How to transform the complex number $\frac{(1+i)^{29}}{1-i}$ to the form $a + bi$?

378 Views Asked by At

My problem is I have to transform $\displaystyle \frac{(1+i)^{29}}{1-i}$ on its binomial representation $(a + bi)$.

I was thinking about transforming that into it polar representation and then reverse the process to get the binomial one, but it gets tricky! Any help would be really appreciated as I'm studying this subject for one of my finals.

3

There are 3 best solutions below

0
On BEST ANSWER

$$\frac{(1+i)^{29}}{1-i}=\frac{(1+i)^{30}}{(1-i)(1+i)}=\frac{[(1+i)^2]^{15}}2$$

Now $(1+i)^2=\cdots=2i$

2
On

Multiply top and bottom by the conjugate of the bottom. The conjugate of $ a + b i$ is $ a - b i$.

0
On

There are clever tricks you can use here, but the truth is that even large exponents are never very hard.

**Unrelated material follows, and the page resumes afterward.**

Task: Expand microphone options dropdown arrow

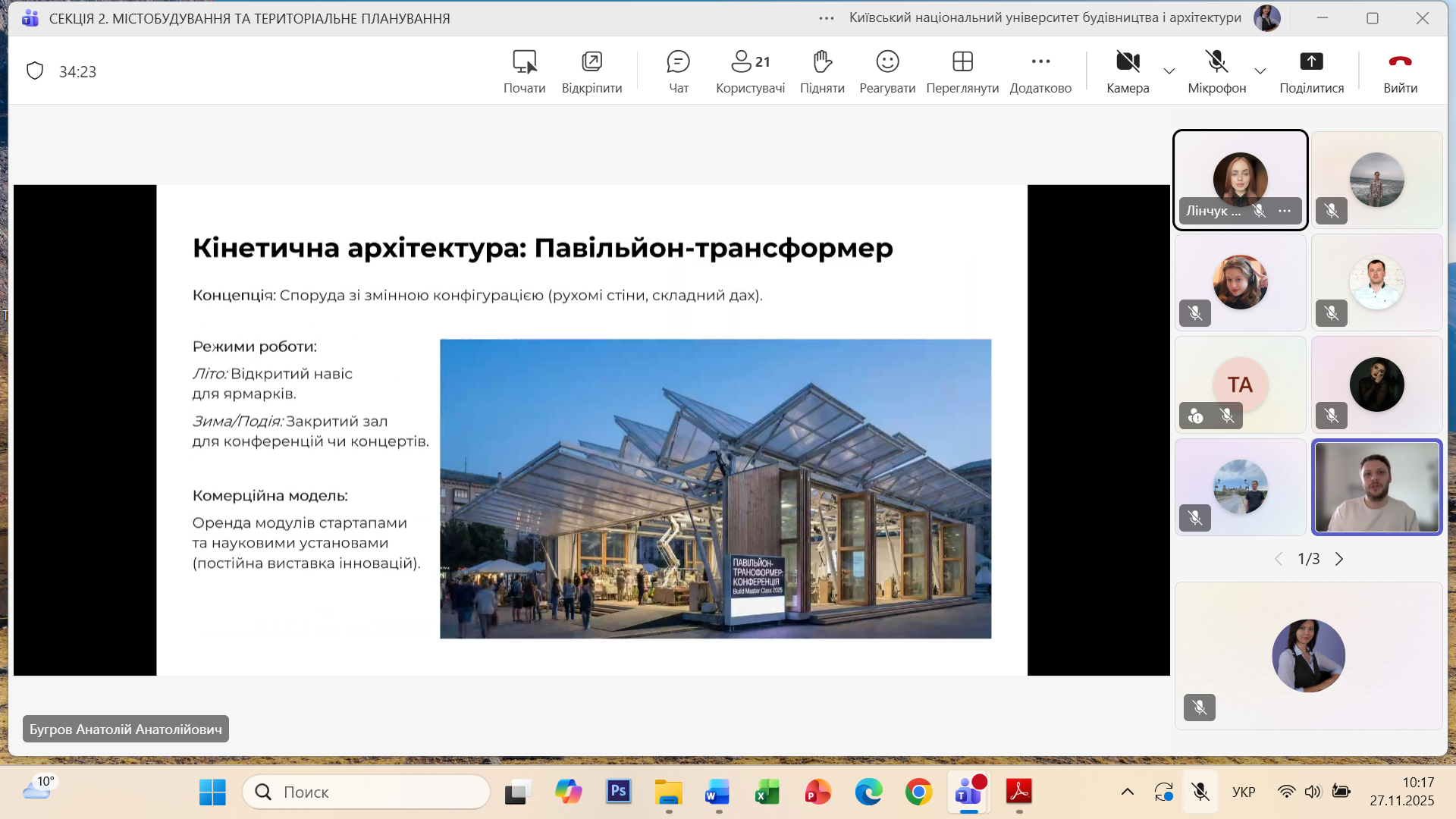Action: click(x=1260, y=71)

To calculate $x^{29}$, calculate $x^2$, $x^4$, $x^8$, $x^{16}$ by repeated squaring ($4$ multiplications) and then $x^{29} = x^{16} \cdot x^8 \cdot x^4 \cdot x$ (another $4$ multiplications).

So with no knowledge of what $x$ is at all, you can already reduce a tiresome $28$ operations to only $8$.